Pachyderm

Overview
Concepts
- Pachyderm File System (PFS)
- Pachyderm Processing System (PPS)
Useful
- Inspect container
Tutorials
- Beginner Tutorial
Appendix A: Definitions
Appendix B: Files

Overview

Pachyderm is a data-lake which offers complete version control for data and leverages the container ecosystem to provide reproducible data processing.

Containers for data version control
Uses kubernetes as scheduler

Concepts

Pachyderm File System (PFS)

Input data will be found in /pfs/<input_repo_name>
Output data should always be written to /pfs/out

Pachyderm Processing System (PPS)

Specified using JSON
Creating a pipeline will run our code on every finished commit in the repo, and all future commits.

Useful

Inspect container

Of course this varies depending on how you're running the container, but in the case of using Kubernetes and Minikube, we

Tutorials

Beginner Tutorial

Reference.

Creating the repo

pachctl create-repo data

pachctl list-repo

Adding data

pachctl put-file data master sales -c -f https://raw.githubusercontent.com/pachyderm/pachyderm/v1.3.2/doc/examples/fruit_stand/set1.txt

-c specifies to start a commit, add data, then finish the commit
-f tells it where to read data from (can be a file, url, etc.)

pachctl list-repo

We can also view the specific commit we just made:

pachctl list-commit data

Even view the file we just added!

pachctl get-file data master sales

Creating a pipeline

See here for the JSON file specifying the pipeline.

pachctl create-pipeline -f https://raw.githubusercontent.com/pachyderm/pachyderm/v1.3.2/doc/examples/fruit_stand/pipeline.json

pachctl list-job

pachctl list-repo

Reading the output

pachctl get-file sum f963c94e10ec46f5afadfd290e7ae199/0 apple

Processing more data

Transformation is a map, and so data is processed incrementally
commit has a parental structure => tracks how they change over time

So let's add some more data.

pachctl put-file data master sales -c -f https://raw.githubusercontent.com/pachyderm/pachyderm/v1.3.2/doc/examples/fruit_stand/set2.txt

Which should have triggered a recomputation:

pachctl list-job

Aaaand thus our output data should also change, right?!

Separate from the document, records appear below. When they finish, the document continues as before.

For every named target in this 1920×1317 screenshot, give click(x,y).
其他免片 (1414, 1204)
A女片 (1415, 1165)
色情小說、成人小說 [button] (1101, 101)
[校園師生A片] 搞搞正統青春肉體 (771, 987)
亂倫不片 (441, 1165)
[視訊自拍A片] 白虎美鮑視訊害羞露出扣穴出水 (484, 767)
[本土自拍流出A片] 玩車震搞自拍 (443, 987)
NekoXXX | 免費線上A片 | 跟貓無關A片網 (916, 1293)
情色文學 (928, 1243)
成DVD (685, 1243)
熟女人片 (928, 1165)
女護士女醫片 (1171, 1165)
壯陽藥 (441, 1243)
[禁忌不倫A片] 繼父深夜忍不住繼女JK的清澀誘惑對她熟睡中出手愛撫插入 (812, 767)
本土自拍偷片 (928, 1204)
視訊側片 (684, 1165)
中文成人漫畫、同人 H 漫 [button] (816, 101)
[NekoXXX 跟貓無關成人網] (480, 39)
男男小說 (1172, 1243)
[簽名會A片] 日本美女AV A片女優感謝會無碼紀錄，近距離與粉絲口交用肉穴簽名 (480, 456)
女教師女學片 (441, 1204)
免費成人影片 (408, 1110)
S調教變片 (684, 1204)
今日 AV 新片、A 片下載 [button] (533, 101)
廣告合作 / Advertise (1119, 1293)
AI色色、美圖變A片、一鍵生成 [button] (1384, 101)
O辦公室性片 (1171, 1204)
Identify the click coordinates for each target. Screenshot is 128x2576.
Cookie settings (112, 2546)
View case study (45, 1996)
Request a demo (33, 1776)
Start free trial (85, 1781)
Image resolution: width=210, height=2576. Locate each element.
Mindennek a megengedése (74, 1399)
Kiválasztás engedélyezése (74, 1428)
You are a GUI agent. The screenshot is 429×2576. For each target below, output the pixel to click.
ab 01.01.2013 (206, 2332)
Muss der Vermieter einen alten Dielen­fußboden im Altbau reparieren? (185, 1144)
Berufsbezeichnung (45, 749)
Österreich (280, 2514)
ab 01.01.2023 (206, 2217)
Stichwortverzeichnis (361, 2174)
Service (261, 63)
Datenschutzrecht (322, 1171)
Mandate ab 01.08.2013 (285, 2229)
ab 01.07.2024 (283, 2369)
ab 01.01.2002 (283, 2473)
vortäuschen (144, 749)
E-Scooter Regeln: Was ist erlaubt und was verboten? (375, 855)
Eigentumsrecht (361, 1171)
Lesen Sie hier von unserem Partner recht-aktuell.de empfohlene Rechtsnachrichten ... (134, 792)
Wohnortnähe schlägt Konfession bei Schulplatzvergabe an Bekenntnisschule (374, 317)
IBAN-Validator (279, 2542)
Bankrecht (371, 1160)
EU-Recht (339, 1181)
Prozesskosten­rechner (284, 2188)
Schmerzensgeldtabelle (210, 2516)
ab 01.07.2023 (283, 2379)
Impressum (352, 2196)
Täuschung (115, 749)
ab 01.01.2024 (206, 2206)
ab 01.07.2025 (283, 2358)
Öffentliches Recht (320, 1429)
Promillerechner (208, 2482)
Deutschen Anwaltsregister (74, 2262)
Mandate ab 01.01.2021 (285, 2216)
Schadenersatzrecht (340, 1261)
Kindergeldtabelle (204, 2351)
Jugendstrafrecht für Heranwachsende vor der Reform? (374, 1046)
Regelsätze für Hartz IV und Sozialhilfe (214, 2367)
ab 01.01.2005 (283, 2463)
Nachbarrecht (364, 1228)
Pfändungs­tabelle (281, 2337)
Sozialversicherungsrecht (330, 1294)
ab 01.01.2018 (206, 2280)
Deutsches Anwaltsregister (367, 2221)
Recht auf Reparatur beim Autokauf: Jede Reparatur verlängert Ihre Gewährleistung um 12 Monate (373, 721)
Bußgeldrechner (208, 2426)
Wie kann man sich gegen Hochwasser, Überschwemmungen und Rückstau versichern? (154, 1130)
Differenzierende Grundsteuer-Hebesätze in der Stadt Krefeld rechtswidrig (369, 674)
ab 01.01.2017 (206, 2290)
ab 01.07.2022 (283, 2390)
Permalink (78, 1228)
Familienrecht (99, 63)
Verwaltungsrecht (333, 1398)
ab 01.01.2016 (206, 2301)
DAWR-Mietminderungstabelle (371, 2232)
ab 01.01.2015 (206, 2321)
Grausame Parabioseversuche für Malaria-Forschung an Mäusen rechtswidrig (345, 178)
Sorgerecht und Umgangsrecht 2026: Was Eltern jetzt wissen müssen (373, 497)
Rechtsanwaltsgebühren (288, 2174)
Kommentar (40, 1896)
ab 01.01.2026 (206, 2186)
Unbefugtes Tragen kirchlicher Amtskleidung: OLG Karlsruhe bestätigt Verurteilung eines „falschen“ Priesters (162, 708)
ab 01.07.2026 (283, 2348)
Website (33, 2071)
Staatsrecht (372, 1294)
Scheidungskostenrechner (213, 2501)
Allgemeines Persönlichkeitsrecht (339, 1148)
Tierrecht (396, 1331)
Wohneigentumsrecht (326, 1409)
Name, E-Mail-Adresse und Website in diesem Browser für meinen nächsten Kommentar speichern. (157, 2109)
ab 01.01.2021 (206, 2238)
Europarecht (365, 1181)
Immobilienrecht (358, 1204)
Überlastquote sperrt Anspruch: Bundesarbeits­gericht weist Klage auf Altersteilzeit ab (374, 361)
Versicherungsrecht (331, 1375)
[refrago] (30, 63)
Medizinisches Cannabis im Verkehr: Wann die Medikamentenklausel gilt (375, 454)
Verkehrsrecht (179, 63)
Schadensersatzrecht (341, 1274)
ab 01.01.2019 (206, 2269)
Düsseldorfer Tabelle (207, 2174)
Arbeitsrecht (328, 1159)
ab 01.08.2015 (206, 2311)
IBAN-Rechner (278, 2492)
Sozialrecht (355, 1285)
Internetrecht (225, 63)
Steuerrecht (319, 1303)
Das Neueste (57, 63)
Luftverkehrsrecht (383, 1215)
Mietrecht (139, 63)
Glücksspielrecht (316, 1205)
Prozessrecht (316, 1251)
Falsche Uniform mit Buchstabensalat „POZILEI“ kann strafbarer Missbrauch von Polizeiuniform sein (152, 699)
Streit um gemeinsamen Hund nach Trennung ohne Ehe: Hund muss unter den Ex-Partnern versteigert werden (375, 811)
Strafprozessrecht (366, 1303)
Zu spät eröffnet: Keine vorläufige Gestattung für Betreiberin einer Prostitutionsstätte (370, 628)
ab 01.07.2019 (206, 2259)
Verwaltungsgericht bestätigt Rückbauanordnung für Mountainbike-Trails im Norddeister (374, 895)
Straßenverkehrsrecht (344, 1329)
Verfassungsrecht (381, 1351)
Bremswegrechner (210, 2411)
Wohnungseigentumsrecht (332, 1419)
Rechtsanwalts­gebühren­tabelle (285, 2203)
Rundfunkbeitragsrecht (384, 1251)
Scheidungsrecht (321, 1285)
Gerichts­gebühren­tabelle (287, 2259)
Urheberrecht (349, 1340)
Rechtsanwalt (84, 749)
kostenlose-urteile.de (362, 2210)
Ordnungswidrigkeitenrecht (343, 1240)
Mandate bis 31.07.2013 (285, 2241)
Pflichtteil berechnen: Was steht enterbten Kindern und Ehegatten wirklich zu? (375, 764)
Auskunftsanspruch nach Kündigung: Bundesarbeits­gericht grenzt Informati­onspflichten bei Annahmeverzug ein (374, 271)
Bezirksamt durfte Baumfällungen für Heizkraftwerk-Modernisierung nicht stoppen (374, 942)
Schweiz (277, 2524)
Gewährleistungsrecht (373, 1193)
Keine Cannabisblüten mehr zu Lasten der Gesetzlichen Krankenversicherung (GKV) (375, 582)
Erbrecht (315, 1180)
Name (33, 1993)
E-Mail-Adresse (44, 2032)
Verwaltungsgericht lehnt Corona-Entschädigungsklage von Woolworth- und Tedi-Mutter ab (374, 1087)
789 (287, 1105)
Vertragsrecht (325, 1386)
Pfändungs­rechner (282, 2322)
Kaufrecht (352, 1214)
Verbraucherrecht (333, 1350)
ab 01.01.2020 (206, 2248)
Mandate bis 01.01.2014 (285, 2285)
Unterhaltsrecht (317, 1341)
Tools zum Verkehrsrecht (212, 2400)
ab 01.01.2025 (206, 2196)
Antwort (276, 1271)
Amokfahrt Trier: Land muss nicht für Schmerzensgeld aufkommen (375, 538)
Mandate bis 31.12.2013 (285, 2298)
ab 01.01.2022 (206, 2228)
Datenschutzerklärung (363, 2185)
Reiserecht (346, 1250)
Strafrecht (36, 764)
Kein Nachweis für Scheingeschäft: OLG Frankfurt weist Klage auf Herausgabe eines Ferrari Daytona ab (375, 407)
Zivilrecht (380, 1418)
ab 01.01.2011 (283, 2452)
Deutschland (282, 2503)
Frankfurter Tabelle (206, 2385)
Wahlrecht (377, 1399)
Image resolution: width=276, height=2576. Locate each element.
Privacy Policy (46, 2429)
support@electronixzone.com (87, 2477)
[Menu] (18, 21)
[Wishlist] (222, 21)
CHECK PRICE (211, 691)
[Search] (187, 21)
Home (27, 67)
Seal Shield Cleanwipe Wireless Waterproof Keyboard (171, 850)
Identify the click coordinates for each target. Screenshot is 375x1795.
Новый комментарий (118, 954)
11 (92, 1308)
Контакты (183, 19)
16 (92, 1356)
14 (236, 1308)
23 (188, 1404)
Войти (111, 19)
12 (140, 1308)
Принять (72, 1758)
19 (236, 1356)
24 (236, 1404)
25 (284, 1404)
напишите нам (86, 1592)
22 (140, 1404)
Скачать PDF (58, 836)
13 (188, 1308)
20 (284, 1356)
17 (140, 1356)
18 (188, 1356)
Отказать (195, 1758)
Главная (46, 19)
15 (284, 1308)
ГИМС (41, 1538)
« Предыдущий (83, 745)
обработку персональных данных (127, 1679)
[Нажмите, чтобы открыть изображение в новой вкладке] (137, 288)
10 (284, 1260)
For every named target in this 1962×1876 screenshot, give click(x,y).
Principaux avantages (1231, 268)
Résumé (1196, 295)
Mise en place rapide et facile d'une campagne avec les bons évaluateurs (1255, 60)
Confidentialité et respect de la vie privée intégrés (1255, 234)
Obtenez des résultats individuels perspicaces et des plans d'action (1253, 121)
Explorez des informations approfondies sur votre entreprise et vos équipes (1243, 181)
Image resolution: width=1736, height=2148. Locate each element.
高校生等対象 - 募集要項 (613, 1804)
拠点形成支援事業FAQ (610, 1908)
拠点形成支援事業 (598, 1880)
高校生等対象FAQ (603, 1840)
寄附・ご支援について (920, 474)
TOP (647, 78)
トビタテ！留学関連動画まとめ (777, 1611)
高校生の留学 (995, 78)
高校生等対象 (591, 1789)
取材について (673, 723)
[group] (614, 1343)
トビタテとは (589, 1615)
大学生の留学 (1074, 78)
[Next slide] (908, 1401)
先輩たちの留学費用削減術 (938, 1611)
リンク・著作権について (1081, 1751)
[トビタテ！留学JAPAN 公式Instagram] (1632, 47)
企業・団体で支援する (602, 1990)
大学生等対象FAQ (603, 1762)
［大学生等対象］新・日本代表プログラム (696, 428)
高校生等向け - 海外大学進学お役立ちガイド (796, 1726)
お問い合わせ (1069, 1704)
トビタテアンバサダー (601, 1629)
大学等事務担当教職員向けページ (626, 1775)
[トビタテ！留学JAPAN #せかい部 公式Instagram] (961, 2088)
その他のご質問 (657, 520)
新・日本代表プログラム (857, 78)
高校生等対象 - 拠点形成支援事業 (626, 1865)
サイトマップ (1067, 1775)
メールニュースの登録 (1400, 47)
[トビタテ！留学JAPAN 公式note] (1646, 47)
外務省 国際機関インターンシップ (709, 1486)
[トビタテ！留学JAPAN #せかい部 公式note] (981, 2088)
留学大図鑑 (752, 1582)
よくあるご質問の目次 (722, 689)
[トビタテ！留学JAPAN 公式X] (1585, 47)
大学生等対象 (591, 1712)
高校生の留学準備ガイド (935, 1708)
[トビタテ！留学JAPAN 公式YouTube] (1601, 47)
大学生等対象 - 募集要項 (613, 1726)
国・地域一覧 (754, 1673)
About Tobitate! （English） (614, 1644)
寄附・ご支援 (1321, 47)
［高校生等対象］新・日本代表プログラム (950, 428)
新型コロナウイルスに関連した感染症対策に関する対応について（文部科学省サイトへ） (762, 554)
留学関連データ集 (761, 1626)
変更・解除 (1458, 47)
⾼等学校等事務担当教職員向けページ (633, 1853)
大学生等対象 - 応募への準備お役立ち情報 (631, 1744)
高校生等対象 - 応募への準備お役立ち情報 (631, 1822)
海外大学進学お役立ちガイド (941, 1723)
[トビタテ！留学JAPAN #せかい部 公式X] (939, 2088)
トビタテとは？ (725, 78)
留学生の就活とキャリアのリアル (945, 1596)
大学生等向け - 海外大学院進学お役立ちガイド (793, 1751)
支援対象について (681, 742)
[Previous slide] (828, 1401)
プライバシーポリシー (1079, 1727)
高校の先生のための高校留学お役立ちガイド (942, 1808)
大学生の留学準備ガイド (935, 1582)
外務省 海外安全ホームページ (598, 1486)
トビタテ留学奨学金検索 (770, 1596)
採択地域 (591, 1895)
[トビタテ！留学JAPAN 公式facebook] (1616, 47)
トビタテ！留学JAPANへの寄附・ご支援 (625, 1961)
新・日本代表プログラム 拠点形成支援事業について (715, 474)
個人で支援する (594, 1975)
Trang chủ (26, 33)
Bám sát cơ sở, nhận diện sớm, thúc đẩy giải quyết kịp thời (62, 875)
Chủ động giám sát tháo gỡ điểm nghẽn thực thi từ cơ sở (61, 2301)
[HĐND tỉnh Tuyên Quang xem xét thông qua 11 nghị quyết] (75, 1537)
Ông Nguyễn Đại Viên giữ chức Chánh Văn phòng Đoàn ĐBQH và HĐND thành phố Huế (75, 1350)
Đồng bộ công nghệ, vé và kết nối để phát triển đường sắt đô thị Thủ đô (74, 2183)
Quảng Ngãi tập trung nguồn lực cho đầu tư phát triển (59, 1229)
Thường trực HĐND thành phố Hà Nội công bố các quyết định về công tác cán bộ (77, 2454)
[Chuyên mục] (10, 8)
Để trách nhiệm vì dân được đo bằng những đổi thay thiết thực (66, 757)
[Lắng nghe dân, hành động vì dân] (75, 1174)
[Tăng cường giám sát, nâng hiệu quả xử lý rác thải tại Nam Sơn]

pachctl get-file sum f963c94e10ec46f5afadfd290e7ae199/1 apple

And it has! Great!

Exploring the file system

Can mount the file system of the container!!

mkdir -p ~/pfs && pachctl mount ~/pfs &  # background the process because it blocks

tree ~/pfs

That is just awesome!

To unmount we simply do pachctl unmount ~/pfs. If you add the flag -a it will remove all Pachyderm FUSE mounts.

Using mount you can read, write, etc. as you would with regular files, but to be able to make any changes you have to start a commit first. Then, when you're finished doing the do, you finish the commit, and all is well.

Appendix A: Definitions

repo: highest level primitive in PFS. Generally dedicated to a single source of data.
commit: immutable snapshot of data.

Appendix B: Files

{
  "pipeline": {
    "name": "filter"
  },
  "transform": {
    "cmd": [ "sh" ],
    "stdin": [
        "for fruit in apple orange banana; do",
        "   grep $fruit /pfs/data/sales | awk '{print $2}' >>/pfs/out/$fruit",
        "done"
    ]
  },
  "parallelism_spec": {
    "strategy": "CONSTANT",
    "constant": 1
  },
  "inputs": [
    {
      "repo": {
        "name": "data"
      },
      "method": "map"
    }
  ]
}
{
  "pipeline": {
    "name": "sum"
  },
  "transform": {
    "cmd": [ "sh" ],
    "stdin": [
        "for fruit in apple orange banana; do",
        "   { cat /pfs/prev/$fruit || echo 0; cat /pfs/filter/$fruit; } | awk '{s+=$1} END {print s}' > /pfs/out/$fruit",
        "done"
    ],
    "overwrite": true
  },
  "parallelism_spec": {
    "strategy": "CONSTANT",
    "constant": 1
  },
  "inputs": [
    {
      "repo": {
        "name": "filter"
      },
      "method": {
        "partition": "FILE",
        "incremental": "DIFF"
      }
    }
  ]
}